There
are two uses of the word Compression in the world of digital audio. The
first is dynamic compression. This is where we want to increase the
volume of a track, but in doing so we make the loudest bits so
loud that their signal level is larger than the maximum value the
format can encode. Here we would use “dynamic compression” to
selectively reduce the gain on those loudest passages so that they fit
inside the available headroom. This note is not about dynamic
compression. Instead it is all about file compression.
File
compression is a process that takes a computer file which takes up a
certain number of Megabytes of storage space, and manipulates it so it
takes up a lesser number of Megabytes. Ideally, but not necessarily
always, this compression is lossless, by which we mean that identical
raw data can be extracted from both the original file and the compressed
file. There are two reasons for wanting to do this. To reduce the
amount of storage space required to store the file, and to reduce the
bandwidth required to transmit a file from one place to another within a
constrained amount of time.
Most of the time, we find that
everyday computer files can be readily compressed. Why is this? In the
software world, the format of a file is typically chosen so as to allow
the computer to write data to the file, and read data from the file, in
an efficient manner. Scant regard is often paid to the resultant
efficiency of data storage. An example might be a simple text file. A
simple ASCII character set uses only 7 bits to encode it. However,
computer files are typically written in chunks of 8-bits, called Bytes.

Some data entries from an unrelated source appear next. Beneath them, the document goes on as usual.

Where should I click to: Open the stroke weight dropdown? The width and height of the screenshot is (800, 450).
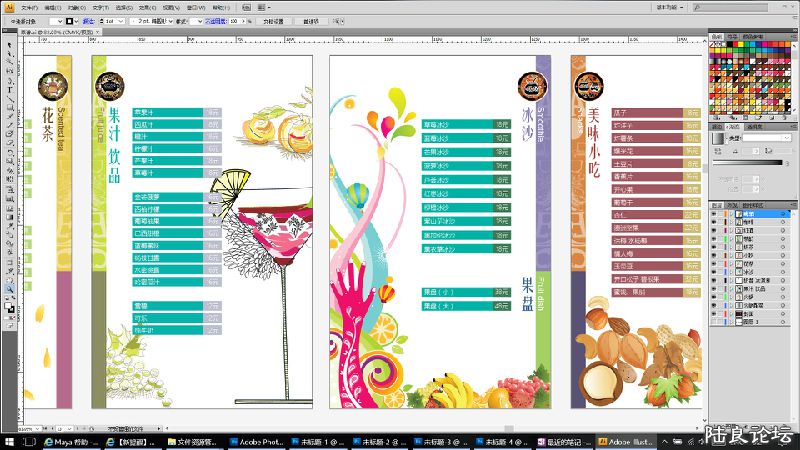(x=123, y=20)
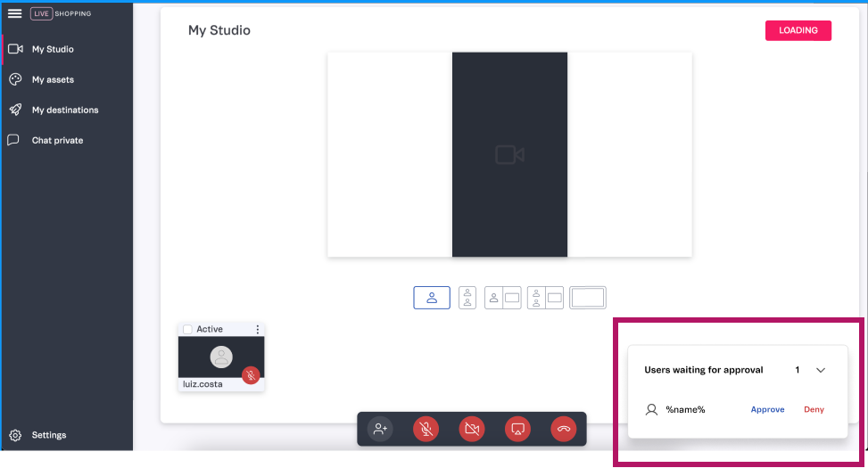Collapse the Users waiting for approval panel
The width and height of the screenshot is (868, 468).
821,370
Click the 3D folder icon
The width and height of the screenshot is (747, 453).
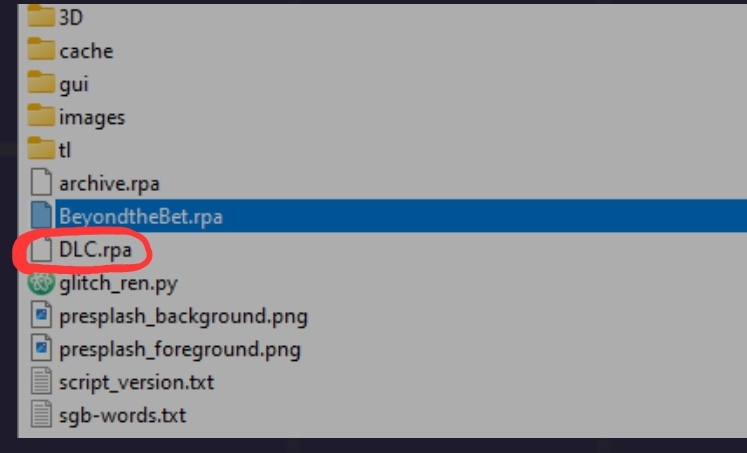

So every time we want to write a character we use up 8 bits of storage
when in practice we only needed 7 bits. A simple file compression
technique can use this observation to recover the unused storage space
and reduce the file size by one eighth. With more complex file
structures, a general-purpose strategy is not so obvious. Native music
file formats are similarly inefficient.
Anybody who has used a
zipping program to make a ZIP file to transmit a file over the Internet
will be familiar with lossless compression. A ZIP file is a
general-purpose lossless file compression utility. Some files, for
example Bitmap (BMP) image files will compress very nicely into much
smaller ZIP files. On the other hand, files such a JPG images are very
seldom reduced at all in file size by zipping. This is because the file
format used for BMP files is particularly inefficient, whereas by
contrast the file format for JPG files is highly efficient. In
principle, any computer file can be reduced in size by a well-chosen
lossless compression utility, unless the file format was specified to be
efficiently compressed in the first place.
In general, the
more we know about a file, and about the data that the file contains,
the more freedom we can have in selecting an optimum strategy to
compress it. With music files there are number of attributes that can
be exploited to effect lossless compression. Here are two of the easier
to describe attributes: (i) Because music files encode a waveform, and
because the waveform is not totally random (in which case it would be
noise, not music), we can use the waveform’s immediate past to predict
what its immediate future might look like, and encode instead the
differences between the predictions and the actual values. This is used
very effectively in many well-known lossless encoders. (ii) Stereo
music, content is dominated by centred images which contain identical
information in the right and left channels. If instead of encoding L
and R, we encode L+R and L-R we find we end up with waveforms that are
more readily susceptible to other compression methodologies.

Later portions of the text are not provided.